# WORK ORDER
From top to bottom, write out the listing exactly.
RECORDS PROVIDED below:
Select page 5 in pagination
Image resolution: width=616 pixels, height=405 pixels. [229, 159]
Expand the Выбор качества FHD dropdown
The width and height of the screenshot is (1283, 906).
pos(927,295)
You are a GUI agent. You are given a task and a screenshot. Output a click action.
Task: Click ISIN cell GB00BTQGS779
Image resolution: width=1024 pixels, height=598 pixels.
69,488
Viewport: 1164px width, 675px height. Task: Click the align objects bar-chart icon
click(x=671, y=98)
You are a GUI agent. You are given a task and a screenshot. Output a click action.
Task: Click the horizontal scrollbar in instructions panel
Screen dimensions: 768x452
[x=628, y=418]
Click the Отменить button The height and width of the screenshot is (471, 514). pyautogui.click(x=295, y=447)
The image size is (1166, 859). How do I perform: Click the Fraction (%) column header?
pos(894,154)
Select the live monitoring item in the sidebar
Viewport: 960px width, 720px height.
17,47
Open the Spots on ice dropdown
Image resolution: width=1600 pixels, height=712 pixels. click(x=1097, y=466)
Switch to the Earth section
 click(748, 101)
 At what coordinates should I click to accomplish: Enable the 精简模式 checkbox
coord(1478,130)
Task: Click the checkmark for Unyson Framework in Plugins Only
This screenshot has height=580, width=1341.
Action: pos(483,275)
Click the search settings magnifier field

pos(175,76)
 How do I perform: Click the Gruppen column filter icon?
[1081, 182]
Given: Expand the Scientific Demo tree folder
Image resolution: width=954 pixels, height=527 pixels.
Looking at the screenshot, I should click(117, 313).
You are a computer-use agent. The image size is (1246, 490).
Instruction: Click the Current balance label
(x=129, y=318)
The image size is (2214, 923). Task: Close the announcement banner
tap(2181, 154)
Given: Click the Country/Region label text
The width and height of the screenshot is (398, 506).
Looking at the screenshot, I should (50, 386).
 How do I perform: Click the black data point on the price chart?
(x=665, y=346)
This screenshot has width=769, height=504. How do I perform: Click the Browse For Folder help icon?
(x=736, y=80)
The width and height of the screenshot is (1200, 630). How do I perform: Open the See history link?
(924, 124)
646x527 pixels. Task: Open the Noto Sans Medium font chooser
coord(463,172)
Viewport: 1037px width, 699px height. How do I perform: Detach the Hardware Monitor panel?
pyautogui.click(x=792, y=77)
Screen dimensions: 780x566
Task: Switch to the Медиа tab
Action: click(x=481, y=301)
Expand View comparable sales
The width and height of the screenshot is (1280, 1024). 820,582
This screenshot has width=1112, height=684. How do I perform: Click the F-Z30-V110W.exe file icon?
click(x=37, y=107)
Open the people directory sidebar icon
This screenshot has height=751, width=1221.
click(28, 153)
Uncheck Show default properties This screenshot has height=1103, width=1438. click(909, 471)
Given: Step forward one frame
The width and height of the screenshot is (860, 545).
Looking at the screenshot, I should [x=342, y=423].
End of RECORDS PROVIDED.
# EXERCISE ANSWER
Select page 5 in pagination
Image resolution: width=616 pixels, height=405 pixels. [229, 159]
Expand the Выбор качества FHD dropdown
The width and height of the screenshot is (1283, 906).
pos(927,295)
You are a GUI agent. You are given a task and a screenshot. Output a click action.
Task: Click ISIN cell GB00BTQGS779
Image resolution: width=1024 pixels, height=598 pixels.
69,488
Viewport: 1164px width, 675px height. Task: Click the align objects bar-chart icon
click(x=671, y=98)
You are a GUI agent. You are given a task and a screenshot. Output a click action.
Task: Click the horizontal scrollbar in instructions panel
Screen dimensions: 768x452
[x=628, y=418]
Click the Отменить button The height and width of the screenshot is (471, 514). pyautogui.click(x=295, y=447)
The image size is (1166, 859). How do I perform: Click the Fraction (%) column header?
pos(894,154)
Select the live monitoring item in the sidebar
Viewport: 960px width, 720px height.
17,47
Open the Spots on ice dropdown
Image resolution: width=1600 pixels, height=712 pixels. click(x=1097, y=466)
Switch to the Earth section
 click(748, 101)
 At what coordinates should I click to accomplish: Enable the 精简模式 checkbox
coord(1478,130)
Task: Click the checkmark for Unyson Framework in Plugins Only
This screenshot has height=580, width=1341.
Action: pos(483,275)
Click the search settings magnifier field

pos(175,76)
 How do I perform: Click the Gruppen column filter icon?
[1081, 182]
Given: Expand the Scientific Demo tree folder
Image resolution: width=954 pixels, height=527 pixels.
Looking at the screenshot, I should click(117, 313).
You are a computer-use agent. The image size is (1246, 490).
Instruction: Click the Current balance label
(x=129, y=318)
The image size is (2214, 923). Task: Close the announcement banner
tap(2181, 154)
Given: Click the Country/Region label text
The width and height of the screenshot is (398, 506).
Looking at the screenshot, I should (50, 386).
 How do I perform: Click the black data point on the price chart?
(x=665, y=346)
This screenshot has width=769, height=504. How do I perform: Click the Browse For Folder help icon?
(x=736, y=80)
The width and height of the screenshot is (1200, 630). How do I perform: Open the See history link?
(924, 124)
646x527 pixels. Task: Open the Noto Sans Medium font chooser
coord(463,172)
Viewport: 1037px width, 699px height. How do I perform: Detach the Hardware Monitor panel?
pyautogui.click(x=792, y=77)
Screen dimensions: 780x566
Task: Switch to the Медиа tab
Action: click(x=481, y=301)
Expand View comparable sales
The width and height of the screenshot is (1280, 1024). 820,582
This screenshot has width=1112, height=684. How do I perform: Click the F-Z30-V110W.exe file icon?
click(x=37, y=107)
Open the people directory sidebar icon
This screenshot has height=751, width=1221.
click(28, 153)
Uncheck Show default properties This screenshot has height=1103, width=1438. click(909, 471)
Given: Step forward one frame
The width and height of the screenshot is (860, 545).
Looking at the screenshot, I should [x=342, y=423].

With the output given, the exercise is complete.